• **SUPPLIED INFORMATION**:
— START —

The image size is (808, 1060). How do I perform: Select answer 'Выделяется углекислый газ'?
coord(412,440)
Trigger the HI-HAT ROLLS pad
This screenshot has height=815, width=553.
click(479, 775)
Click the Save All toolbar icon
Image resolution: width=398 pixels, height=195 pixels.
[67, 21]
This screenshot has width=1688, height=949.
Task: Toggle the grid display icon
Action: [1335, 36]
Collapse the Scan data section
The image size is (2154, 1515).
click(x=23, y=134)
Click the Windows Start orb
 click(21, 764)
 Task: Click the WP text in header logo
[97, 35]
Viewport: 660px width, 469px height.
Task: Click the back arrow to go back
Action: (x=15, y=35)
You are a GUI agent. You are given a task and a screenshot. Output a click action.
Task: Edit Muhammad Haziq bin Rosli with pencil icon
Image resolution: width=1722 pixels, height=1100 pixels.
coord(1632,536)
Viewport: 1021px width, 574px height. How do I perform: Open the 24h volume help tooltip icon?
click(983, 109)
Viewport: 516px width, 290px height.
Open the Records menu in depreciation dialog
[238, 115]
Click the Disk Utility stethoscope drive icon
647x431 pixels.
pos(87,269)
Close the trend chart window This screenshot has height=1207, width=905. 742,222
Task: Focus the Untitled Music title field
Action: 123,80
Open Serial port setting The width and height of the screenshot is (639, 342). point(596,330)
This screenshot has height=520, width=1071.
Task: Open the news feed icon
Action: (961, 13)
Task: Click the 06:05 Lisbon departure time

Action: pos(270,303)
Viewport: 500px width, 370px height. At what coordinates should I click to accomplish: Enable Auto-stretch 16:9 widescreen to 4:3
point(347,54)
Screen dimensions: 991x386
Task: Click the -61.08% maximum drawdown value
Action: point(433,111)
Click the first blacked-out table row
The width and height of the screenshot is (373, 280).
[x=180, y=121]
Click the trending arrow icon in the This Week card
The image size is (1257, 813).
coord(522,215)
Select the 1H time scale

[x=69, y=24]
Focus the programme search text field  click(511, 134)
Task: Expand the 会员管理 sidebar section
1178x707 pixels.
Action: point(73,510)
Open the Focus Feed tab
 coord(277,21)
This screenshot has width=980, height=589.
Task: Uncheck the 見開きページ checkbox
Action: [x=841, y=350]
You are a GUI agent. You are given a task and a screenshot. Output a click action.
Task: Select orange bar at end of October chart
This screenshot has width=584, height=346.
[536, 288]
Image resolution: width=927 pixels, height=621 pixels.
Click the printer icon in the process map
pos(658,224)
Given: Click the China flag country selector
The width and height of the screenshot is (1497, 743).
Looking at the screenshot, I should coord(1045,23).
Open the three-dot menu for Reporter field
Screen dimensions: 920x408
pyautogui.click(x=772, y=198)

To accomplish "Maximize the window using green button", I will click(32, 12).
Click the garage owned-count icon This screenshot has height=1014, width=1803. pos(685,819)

— END —

• **TASK TO CARRY OUT**: Copy out every entry above word for word.

• **SOLUTION TO THE PROBLEM**:
The image size is (808, 1060). How do I perform: Select answer 'Выделяется углекислый газ'?
coord(412,440)
Trigger the HI-HAT ROLLS pad
This screenshot has height=815, width=553.
click(479, 775)
Click the Save All toolbar icon
Image resolution: width=398 pixels, height=195 pixels.
[67, 21]
This screenshot has width=1688, height=949.
Task: Toggle the grid display icon
Action: [1335, 36]
Collapse the Scan data section
The image size is (2154, 1515).
click(x=23, y=134)
Click the Windows Start orb
 click(21, 764)
 Task: Click the WP text in header logo
[97, 35]
Viewport: 660px width, 469px height.
Task: Click the back arrow to go back
Action: (x=15, y=35)
You are a GUI agent. You are given a task and a screenshot. Output a click action.
Task: Edit Muhammad Haziq bin Rosli with pencil icon
Image resolution: width=1722 pixels, height=1100 pixels.
coord(1632,536)
Viewport: 1021px width, 574px height. How do I perform: Open the 24h volume help tooltip icon?
click(983, 109)
Viewport: 516px width, 290px height.
Open the Records menu in depreciation dialog
[238, 115]
Click the Disk Utility stethoscope drive icon
647x431 pixels.
pos(87,269)
Close the trend chart window This screenshot has height=1207, width=905. 742,222
Task: Focus the Untitled Music title field
Action: 123,80
Open Serial port setting The width and height of the screenshot is (639, 342). point(596,330)
This screenshot has height=520, width=1071.
Task: Open the news feed icon
Action: (961, 13)
Task: Click the 06:05 Lisbon departure time

Action: pos(270,303)
Viewport: 500px width, 370px height. At what coordinates should I click to accomplish: Enable Auto-stretch 16:9 widescreen to 4:3
point(347,54)
Screen dimensions: 991x386
Task: Click the -61.08% maximum drawdown value
Action: point(433,111)
Click the first blacked-out table row
The width and height of the screenshot is (373, 280).
[x=180, y=121]
Click the trending arrow icon in the This Week card
The image size is (1257, 813).
coord(522,215)
Select the 1H time scale

[x=69, y=24]
Focus the programme search text field  click(511, 134)
Task: Expand the 会员管理 sidebar section
1178x707 pixels.
Action: point(73,510)
Open the Focus Feed tab
 coord(277,21)
This screenshot has width=980, height=589.
Task: Uncheck the 見開きページ checkbox
Action: [x=841, y=350]
You are a GUI agent. You are given a task and a screenshot. Output a click action.
Task: Select orange bar at end of October chart
This screenshot has width=584, height=346.
[536, 288]
Image resolution: width=927 pixels, height=621 pixels.
Click the printer icon in the process map
pos(658,224)
Given: Click the China flag country selector
The width and height of the screenshot is (1497, 743).
Looking at the screenshot, I should coord(1045,23).
Open the three-dot menu for Reporter field
Screen dimensions: 920x408
pyautogui.click(x=772, y=198)

To accomplish "Maximize the window using green button", I will click(32, 12).
Click the garage owned-count icon This screenshot has height=1014, width=1803. pos(685,819)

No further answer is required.